I thought for about three seconds that he was going to fire me (hey, my brain sucks).
“You’re now a permanent employee.”
I’m official. My probation period’s been ended two months early, and I’m a permanent employee of Rebellion! I’m officially a Junior Editor (although the Commissioning Editor is still determined to get rid of the Junior, which I think makes him feel like The Responsible Member Of The Editorial Team) and I did squeak. And nearly cried. And then got The Highest Of High Fives from my editorial colleague, a cup of tea from my boss, and a frankly terrifying editing project in my inbox…
(On which note, I did have a small panic over it. We’ve got some stories in from an author that I seriously admire: I took their books around the world with me, they are the author that I want to be when I grow up, I absolutely adore their style and worldbuilding and language, I know I will never be that good, and I have to tell them where their writing could be improved.
Hah. Ahahahaha. *goes off to cry in a corner*
My editorial colleague has expressed full support and it’s a serious level-up for me, so I’m going to do it and absolutely rock it, but…. *is mildly terrified*)
Anyway! Job. Editor. That thing.
It says a lot about my brain that a) I seriously thought I was going to get fired, b) I spent most of the afternoon in shock and it hasn’t sunk in yet, c) I got some annoying news (I’d made a typo on a project) and that promptly overshadowed the whole You Can Stay At Rebellion until I told my brain to get a grip, and d) it feels completely overwhelming.
And it’s a relief.
I spend so much of my time fighting my brain as it’s telling me I’m stupid, I’m not perfect, I’m doing everything wrong, I’m going to fail or already failing: and it’s wrong.
I can do this. I’m doing ok. They like me. I love this job, I love this team, I love reading and commenting and organising and deciding and laughing and just being able to be part of something so interesting, so exciting, so frustrating and wonderful. I love Oxford: I’ve found beautiful gardens, odd tucked-away houses and intricate carvings, elegant buildings and busy streets, gentle streams and wide rivers, fields of waving grass and built-up estates, and the red kites soaring overhead every morning. I’ve made so many good friends already and I’m making more; I’ve found a games group to play with every lunchtime, people to plot world domination with (while eating cake, obviously), someone to share burgers and Romans with, someone I can sing along to 90’s pop and talk about nothing or everything with, someone who is amazingly interesting and so intelligent that I feel stupid in the best way possible, and so many people that I’ve only just started making friends with…

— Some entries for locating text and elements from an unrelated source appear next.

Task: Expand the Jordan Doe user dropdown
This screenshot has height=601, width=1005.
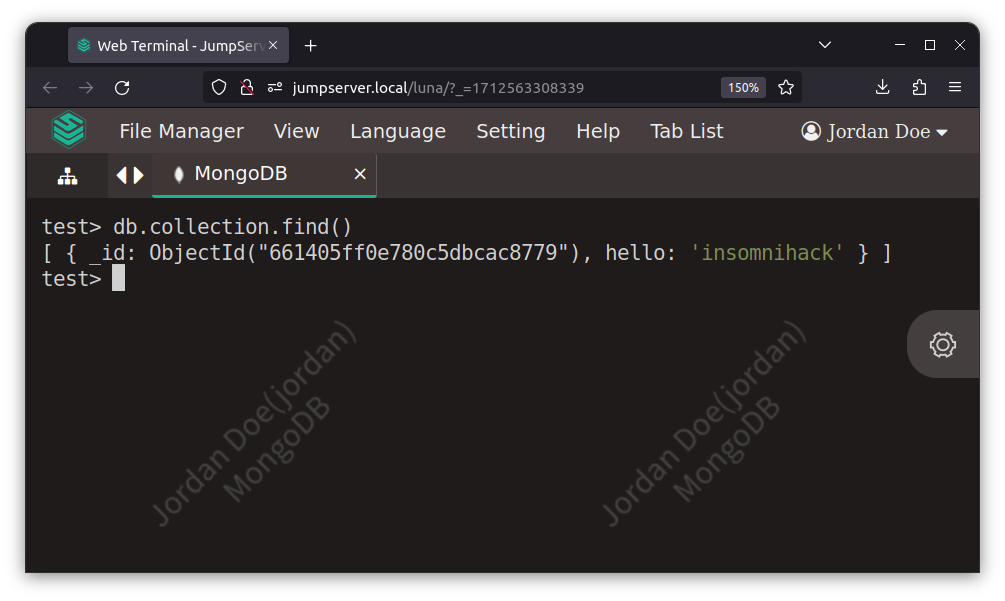Action: pos(875,132)

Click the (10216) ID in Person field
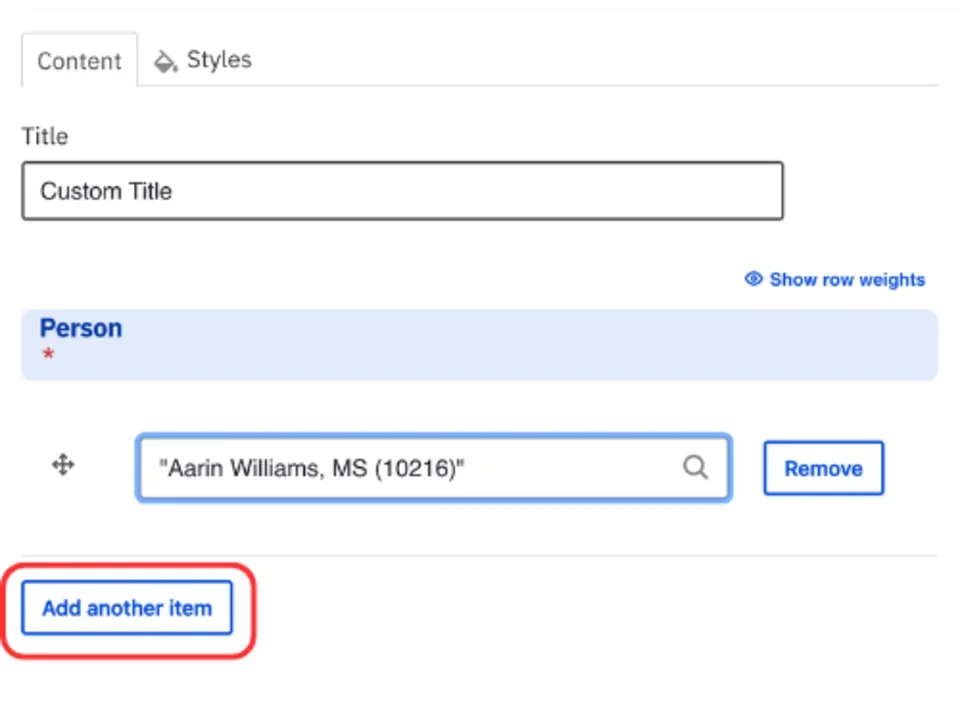point(415,468)
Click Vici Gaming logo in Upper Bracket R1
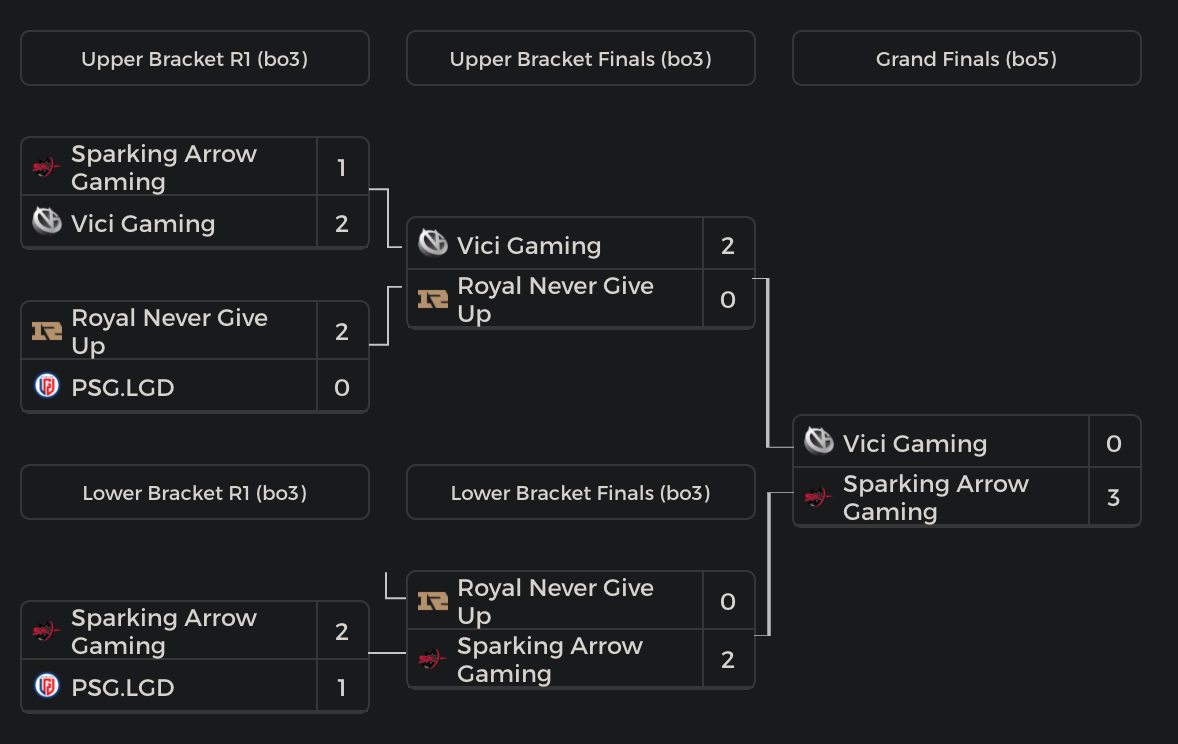 point(46,222)
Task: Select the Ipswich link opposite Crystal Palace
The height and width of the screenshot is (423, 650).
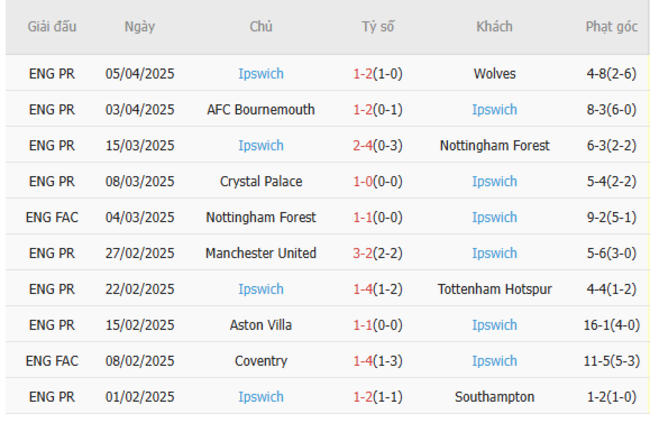Action: (x=494, y=181)
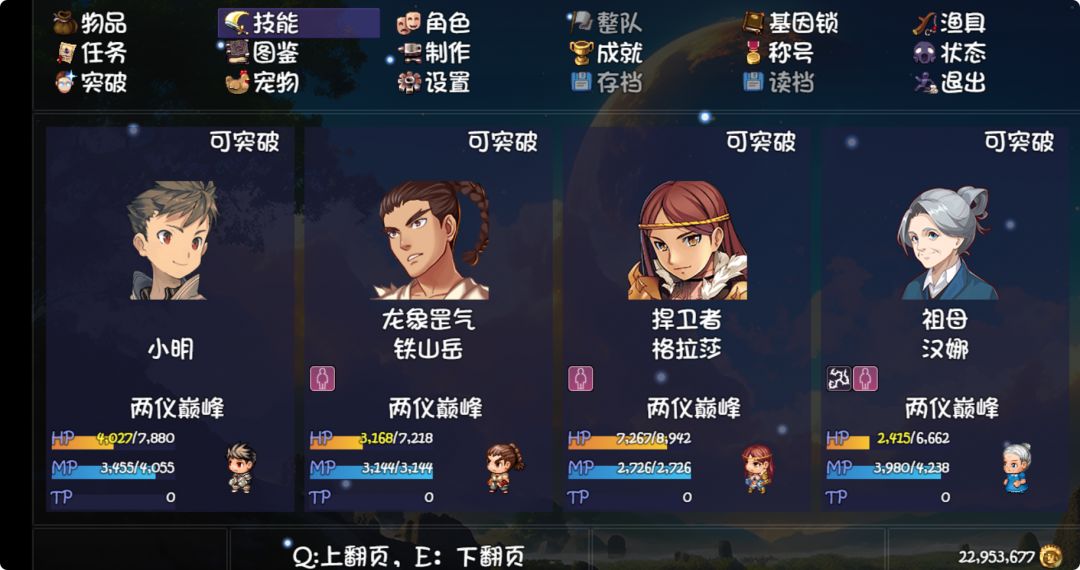Click the state icon on 汉娜's card
Screen dimensions: 1080x570
coord(839,379)
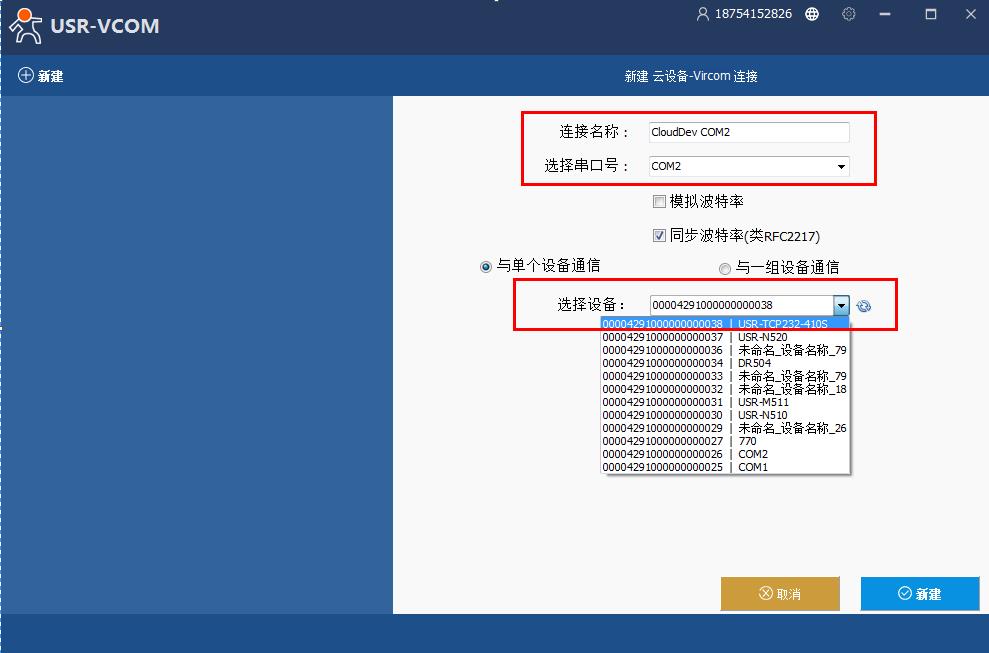989x653 pixels.
Task: Minimize the USR-VCOM window
Action: (x=891, y=14)
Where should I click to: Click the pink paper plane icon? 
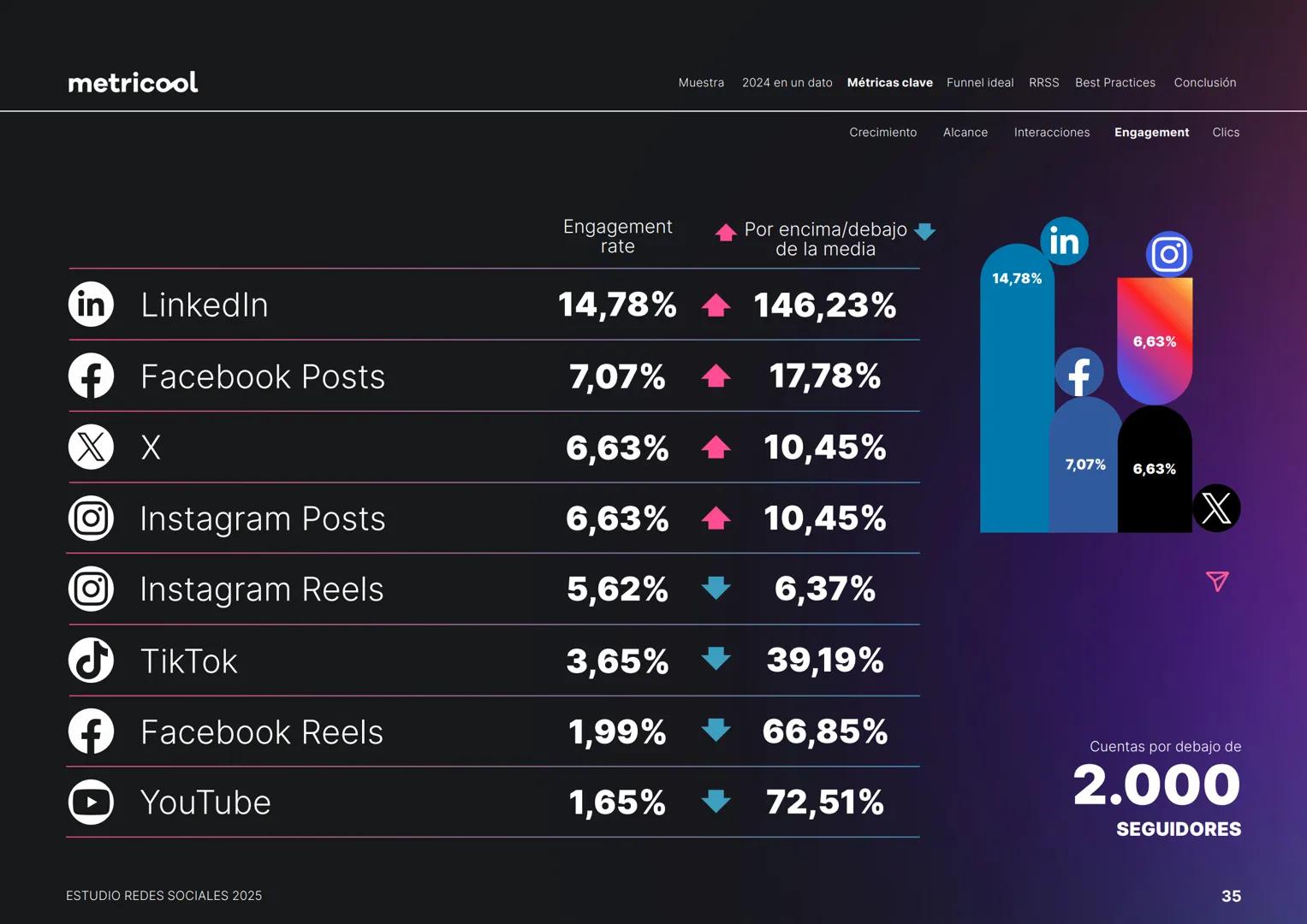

It’s saying that it’s ok. This little fragment of stability that you’ve found in a beautiful city – you can keep it. You can add to it. It’s real.
It’s another layer of perfect gold across those cracks in my heart, another layer to the shield against the anxiety and the fear and the depression, another set of voices supporting me when I can’t do it on my own; and it’s wonderful.
I am absolutely, thoroughly grateful to everyone who has made my first few months in Oxford and my job so brilliant, and I have found my place*.
I can do this. I can.
*My anxiety promptly tried to qualify that. Shut the fuck up, brain. I know it won’t last forever: just be happy for five minutes, m’kay?